I was speaking to a friend recently, and discovered one of their relatives had just reached the official pensioner age. The relative has chosen to continue working in their current job. Not that most people have a lot of choice… The MONTHLY pension here is just 11,000 tenge! That equates to around $85, or if you prefer £40, to live on. Although some essentials are cheaper in this country, a lot of prices are catching up, without a matching rise in wages or pensions. For those pensioners living solely on a their state pension, I simply can not imagine how they manage to pay the electricity and other utility bills, buy enough food to survive 4 weeks. That is completely ignoring such ‘luxuries’ as clothing or fuel for their transport, if they have any.
When it comes to most matters with this country, I stay fairly neutral – it is difficult to criticize any system without having lived through the multitude of changes etc., however this pension level just seems immoral.
Anyway, I’ll hop off my soap box for now, at least until someone gets me fired up about the equally scandalous level of pay doctors get paid here.
Nov 29 2007
September 11th, 2008 7:54 am
What about the doctor’s level of pay? I’ve been to Karaganda and toured a hospital my friend was interning at. I can imagine it must be pretty low, but as an intern studying in Kansas I bet he gets paid squat over the summer vacation anyways.

[TASK ITEM A]:
Answer these from the pension post, one per line:
(i) How much is the monthly pension in tenge?
(ii) In what place did the commenter tour a hospital?
(iii) Where is the intern studying?
[TASK ITEM B]:
List every sum of money that the pension post states, including its currency.
[TASK ITEM C]:
Transcribe everything from "Anyway, I’ll hop" down to "summer vacation anyways." in the pension post, keeping the wording unchanged.

[DATASET EXTRACT]:
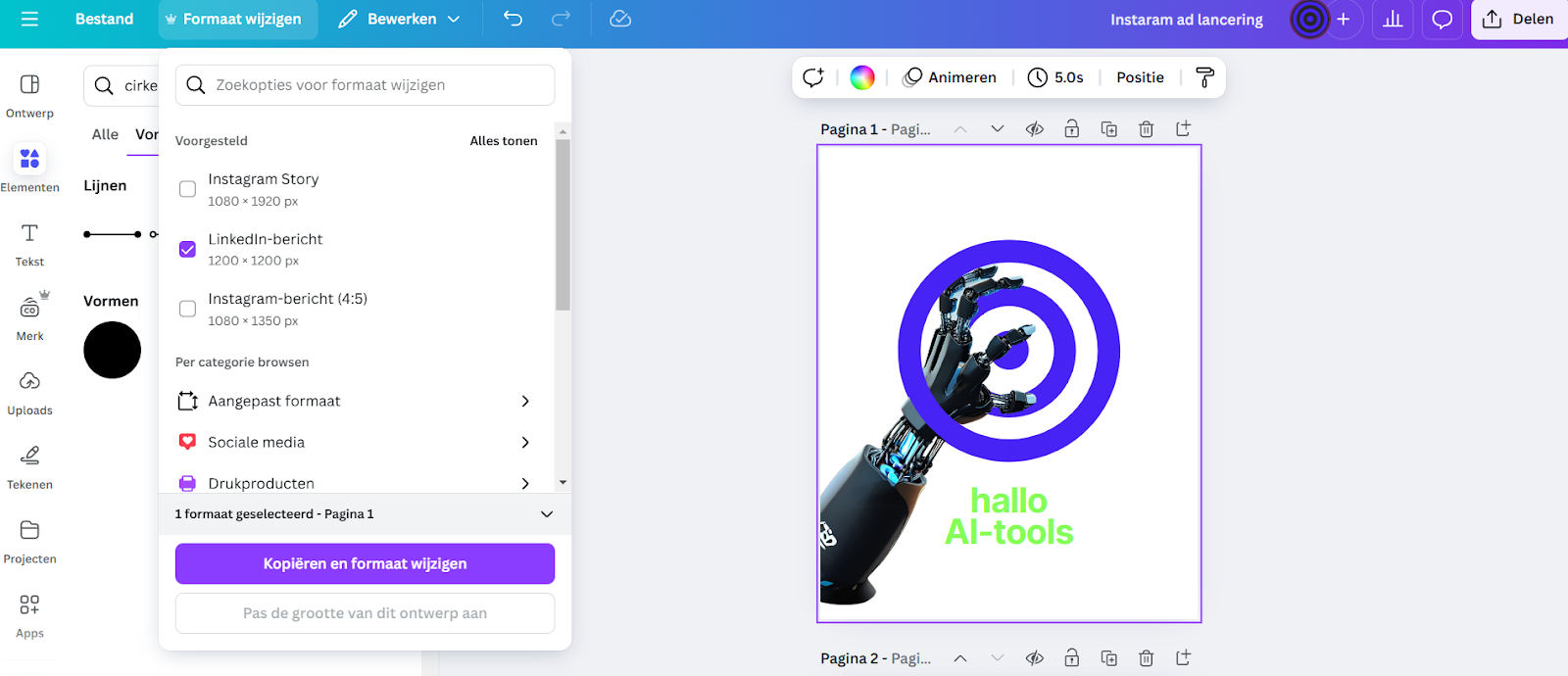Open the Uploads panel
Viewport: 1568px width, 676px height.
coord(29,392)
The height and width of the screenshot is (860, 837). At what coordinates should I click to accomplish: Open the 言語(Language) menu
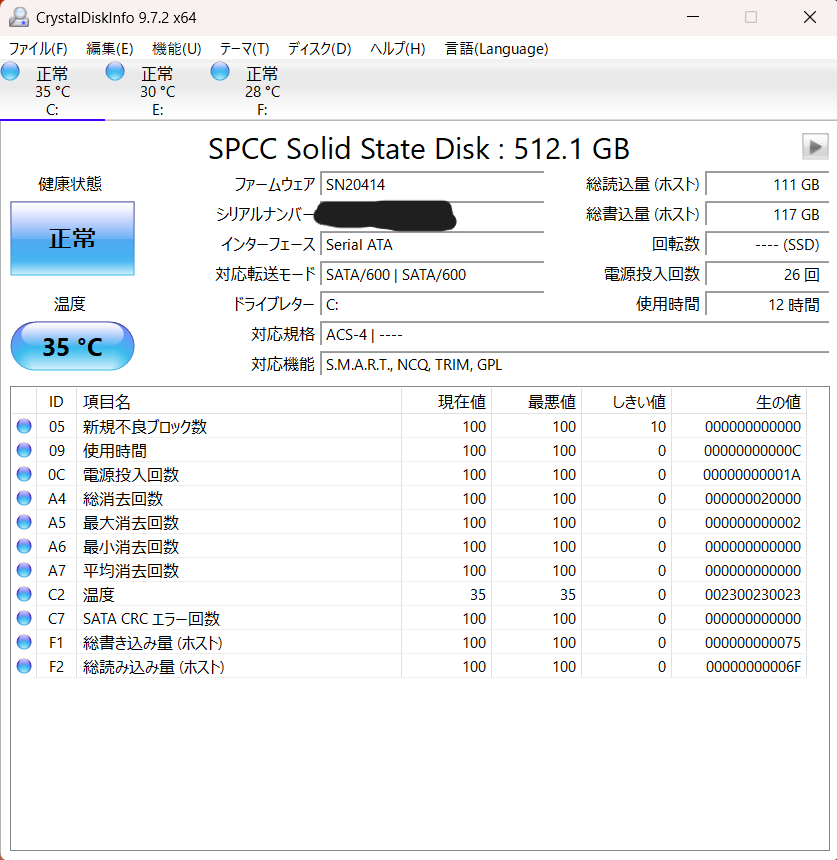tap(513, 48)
--
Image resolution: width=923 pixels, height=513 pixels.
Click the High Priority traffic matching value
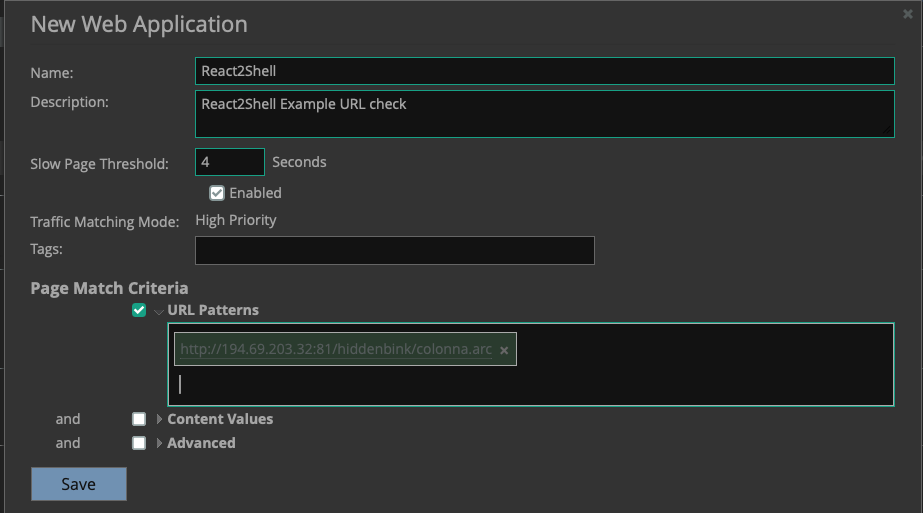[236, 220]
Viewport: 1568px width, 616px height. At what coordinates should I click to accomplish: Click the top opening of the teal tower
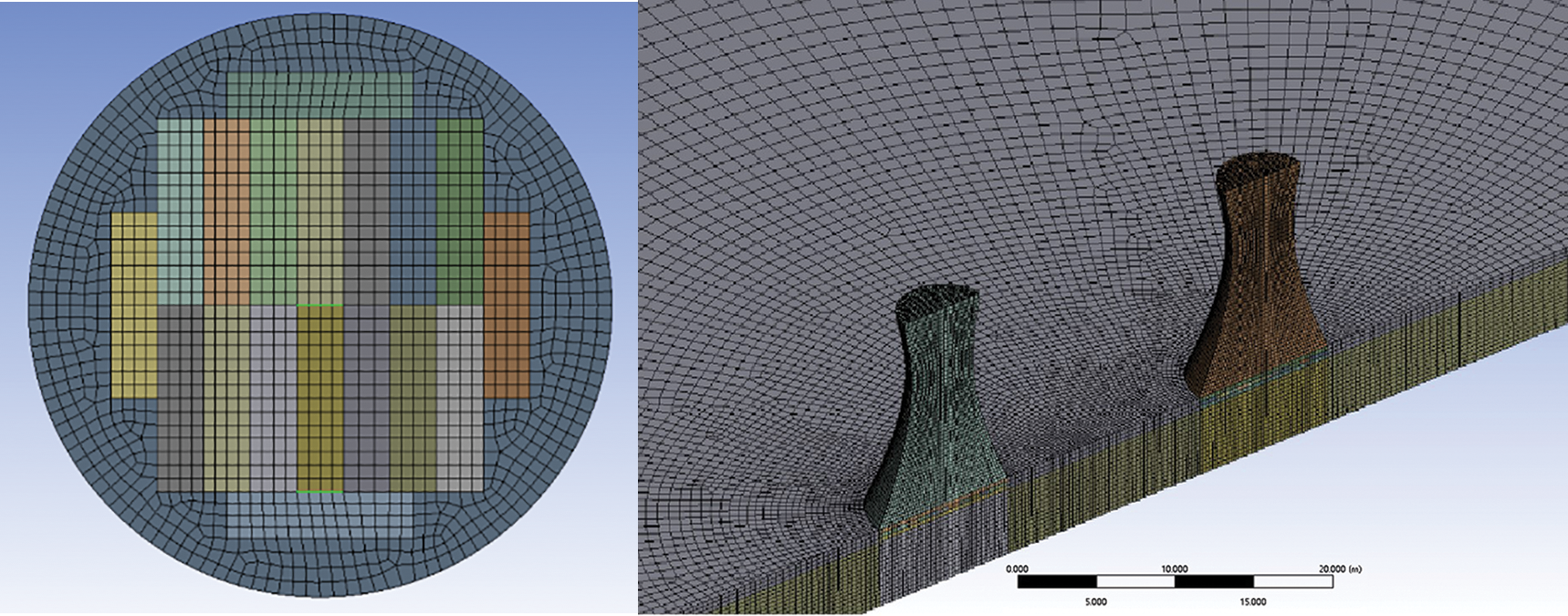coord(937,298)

[TASK ANSWER A]:
(i) 11,000 tenge
(ii) Karaganda
(iii) Kansas

[TASK ANSWER B]:
11,000 tenge
$85
£40

[TASK ANSWER C]:
Anyway, I’ll hop off my soap box for now, at least until someone gets me fired up about the equally scandalous level of pay doctors get paid here.
Nov 29 2007
September 11th, 2008 7:54 am
What about the doctor’s level of pay? I’ve been to Karaganda and toured a hospital my friend was interning at. I can imagine it must be pretty low, but as an intern studying in Kansas I bet he gets paid squat over the summer vacation anyways.